Joe Landman landman at scalableinformatics.com
Wed Mar 15 22:03:03 EST 2006


Hi Rodney:

Rodney Dyer wrote:
> On Wed, 2006-03-15 at 08:17 -0500, Chuming Chen wrote:

[...]

>>It took about 17 seconds per sequence when I run 721  sequences  (542K) 
>>against 22G database.
>>But when I run 88532 sequences (47M) against the same database, it  took 
>>about 1 minute.
>>
>>Can the performance be improved if the query sequence is in a  
>>relatively smaller size?
>>
>>Thank you for your kind comments and suggestions.

[...]

> On some level, I have to tell my students that we need to place this in
> perspective and consider that that you ran 88,532 sequences against a
> 22G database and it _ONLY_ took you about a minute. 

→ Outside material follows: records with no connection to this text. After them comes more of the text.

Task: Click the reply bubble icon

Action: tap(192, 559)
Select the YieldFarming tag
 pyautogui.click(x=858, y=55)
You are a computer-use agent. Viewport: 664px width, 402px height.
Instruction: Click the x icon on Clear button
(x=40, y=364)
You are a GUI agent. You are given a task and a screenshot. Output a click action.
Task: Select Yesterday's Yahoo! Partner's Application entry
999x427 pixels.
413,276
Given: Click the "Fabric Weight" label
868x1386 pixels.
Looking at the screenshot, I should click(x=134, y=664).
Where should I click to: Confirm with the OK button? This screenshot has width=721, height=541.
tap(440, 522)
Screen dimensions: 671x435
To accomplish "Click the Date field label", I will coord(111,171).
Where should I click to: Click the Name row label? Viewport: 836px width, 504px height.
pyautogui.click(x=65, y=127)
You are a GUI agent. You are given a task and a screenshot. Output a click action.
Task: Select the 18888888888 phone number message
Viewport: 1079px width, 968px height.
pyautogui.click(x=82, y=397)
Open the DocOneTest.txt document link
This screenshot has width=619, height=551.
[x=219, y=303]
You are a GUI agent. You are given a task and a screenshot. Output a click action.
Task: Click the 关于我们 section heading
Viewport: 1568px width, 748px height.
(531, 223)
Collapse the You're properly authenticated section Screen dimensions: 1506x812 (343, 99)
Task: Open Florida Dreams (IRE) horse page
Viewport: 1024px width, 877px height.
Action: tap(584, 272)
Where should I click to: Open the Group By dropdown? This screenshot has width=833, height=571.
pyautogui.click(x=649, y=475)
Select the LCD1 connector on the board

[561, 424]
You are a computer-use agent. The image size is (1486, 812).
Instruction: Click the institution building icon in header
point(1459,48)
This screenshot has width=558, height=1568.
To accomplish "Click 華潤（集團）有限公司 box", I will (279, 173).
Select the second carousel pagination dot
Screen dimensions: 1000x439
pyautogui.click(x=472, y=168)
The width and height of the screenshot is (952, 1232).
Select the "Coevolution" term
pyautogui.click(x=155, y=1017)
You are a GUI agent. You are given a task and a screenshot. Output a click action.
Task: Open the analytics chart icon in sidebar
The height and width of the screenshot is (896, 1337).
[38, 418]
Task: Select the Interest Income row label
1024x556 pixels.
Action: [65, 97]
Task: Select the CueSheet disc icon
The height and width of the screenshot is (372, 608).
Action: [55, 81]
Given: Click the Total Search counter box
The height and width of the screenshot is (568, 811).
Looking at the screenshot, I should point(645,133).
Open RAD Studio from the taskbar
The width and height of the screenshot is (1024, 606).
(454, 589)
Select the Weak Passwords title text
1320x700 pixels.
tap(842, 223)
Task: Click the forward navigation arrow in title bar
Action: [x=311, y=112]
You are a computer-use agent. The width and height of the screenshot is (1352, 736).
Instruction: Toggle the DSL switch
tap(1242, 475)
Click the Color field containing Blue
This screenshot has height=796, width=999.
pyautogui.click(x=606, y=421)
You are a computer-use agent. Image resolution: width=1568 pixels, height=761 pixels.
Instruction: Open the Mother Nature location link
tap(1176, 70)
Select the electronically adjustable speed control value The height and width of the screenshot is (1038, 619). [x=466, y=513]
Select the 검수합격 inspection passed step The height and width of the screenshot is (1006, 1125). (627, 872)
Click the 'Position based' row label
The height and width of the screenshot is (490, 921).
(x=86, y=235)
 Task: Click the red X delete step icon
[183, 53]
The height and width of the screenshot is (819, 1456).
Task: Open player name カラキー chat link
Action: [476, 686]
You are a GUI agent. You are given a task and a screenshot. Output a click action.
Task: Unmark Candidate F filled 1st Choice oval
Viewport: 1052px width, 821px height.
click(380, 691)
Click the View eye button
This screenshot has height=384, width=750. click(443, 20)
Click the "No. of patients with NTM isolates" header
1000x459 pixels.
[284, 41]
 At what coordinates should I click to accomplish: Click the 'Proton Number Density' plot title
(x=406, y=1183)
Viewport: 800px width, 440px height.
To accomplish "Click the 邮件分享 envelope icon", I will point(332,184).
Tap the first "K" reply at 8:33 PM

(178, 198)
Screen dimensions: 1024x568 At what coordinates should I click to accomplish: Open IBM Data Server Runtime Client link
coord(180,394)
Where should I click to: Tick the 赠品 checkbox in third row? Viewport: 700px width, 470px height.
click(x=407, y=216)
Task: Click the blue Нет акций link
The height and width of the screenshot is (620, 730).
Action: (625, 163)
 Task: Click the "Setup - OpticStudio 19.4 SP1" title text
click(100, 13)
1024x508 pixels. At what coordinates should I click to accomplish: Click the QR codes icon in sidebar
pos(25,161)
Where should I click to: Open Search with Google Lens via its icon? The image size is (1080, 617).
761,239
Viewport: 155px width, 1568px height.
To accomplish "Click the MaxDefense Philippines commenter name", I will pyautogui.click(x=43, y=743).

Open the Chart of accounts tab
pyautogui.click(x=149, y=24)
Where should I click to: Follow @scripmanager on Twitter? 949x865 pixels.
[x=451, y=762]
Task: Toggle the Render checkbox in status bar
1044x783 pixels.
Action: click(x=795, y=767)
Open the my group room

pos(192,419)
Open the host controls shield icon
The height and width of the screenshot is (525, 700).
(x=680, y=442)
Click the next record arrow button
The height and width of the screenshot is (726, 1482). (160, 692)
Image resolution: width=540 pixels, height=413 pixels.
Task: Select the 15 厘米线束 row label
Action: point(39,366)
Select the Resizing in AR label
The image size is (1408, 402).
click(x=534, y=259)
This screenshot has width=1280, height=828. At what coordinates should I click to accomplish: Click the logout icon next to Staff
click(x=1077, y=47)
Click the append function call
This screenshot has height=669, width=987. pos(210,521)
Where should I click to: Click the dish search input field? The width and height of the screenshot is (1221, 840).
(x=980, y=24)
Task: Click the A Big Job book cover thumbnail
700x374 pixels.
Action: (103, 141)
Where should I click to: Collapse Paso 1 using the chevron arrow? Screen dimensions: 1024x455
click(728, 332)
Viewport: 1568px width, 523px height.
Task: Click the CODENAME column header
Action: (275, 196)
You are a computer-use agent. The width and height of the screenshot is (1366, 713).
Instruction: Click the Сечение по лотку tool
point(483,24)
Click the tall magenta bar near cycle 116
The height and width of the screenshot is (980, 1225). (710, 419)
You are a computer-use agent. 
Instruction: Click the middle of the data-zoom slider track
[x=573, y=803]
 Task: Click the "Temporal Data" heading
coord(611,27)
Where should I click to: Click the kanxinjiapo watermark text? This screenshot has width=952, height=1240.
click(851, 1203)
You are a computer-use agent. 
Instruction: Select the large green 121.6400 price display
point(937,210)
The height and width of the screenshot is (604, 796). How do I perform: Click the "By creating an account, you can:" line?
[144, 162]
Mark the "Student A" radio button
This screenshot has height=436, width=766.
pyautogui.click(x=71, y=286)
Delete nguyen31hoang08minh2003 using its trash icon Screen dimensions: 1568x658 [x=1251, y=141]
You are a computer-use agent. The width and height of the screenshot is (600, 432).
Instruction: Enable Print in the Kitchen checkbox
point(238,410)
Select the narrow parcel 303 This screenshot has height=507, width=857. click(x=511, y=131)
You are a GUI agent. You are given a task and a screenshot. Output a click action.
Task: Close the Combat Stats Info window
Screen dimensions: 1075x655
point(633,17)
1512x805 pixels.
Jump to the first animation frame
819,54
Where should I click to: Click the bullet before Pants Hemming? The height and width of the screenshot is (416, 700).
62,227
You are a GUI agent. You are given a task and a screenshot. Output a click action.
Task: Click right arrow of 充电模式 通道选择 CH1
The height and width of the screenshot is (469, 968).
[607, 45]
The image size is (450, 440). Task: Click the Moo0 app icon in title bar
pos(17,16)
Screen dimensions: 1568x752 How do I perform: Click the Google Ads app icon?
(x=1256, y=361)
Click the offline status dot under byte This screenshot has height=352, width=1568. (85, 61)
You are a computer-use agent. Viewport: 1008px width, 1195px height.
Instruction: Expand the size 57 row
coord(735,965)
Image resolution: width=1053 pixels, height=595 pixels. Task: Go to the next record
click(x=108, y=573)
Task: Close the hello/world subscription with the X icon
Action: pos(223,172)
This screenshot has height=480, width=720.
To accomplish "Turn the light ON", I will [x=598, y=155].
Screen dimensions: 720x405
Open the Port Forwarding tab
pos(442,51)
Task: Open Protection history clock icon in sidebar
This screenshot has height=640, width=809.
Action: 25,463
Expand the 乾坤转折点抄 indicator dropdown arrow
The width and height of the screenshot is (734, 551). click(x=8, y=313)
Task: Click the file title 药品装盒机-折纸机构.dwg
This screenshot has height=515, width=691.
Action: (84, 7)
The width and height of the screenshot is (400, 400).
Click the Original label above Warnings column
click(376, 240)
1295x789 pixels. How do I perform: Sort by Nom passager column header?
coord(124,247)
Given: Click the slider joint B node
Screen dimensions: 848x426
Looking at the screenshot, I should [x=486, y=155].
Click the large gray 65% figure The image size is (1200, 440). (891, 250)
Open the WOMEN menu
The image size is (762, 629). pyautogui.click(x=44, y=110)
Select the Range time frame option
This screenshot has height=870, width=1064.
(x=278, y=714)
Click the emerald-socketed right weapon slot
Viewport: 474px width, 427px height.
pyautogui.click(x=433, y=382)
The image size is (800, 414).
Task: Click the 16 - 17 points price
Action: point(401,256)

I think Chuming meant a minute per sequence (please correct me if I 
misread this), and 17 seconds per sequence.  Actual execution times are 
17 seconds/sequence * 721 sequences = 12257 seconds or about 1/7th of a 
day, and 60 seconds/sequence * 88532 sequences = 5.3 x 10**6 seconds or 
61 days.  I am not sure on the second one if Chuming meant 1 
minute/sequence or 1 minute for the entire run.  If the latter, I think 
it is worth checking your results, as I am willing to bet that there is 
an error message lurking in there somewhere ...

  So if you scripted
> it, you could possibly get run 42,495,360 sequences in an average work
> day and 212,476,800 in an average work week and somewhere in the
> neighborhood of 11,048,793,600 for a given year.  Not bad for some small
> perl code some data mining.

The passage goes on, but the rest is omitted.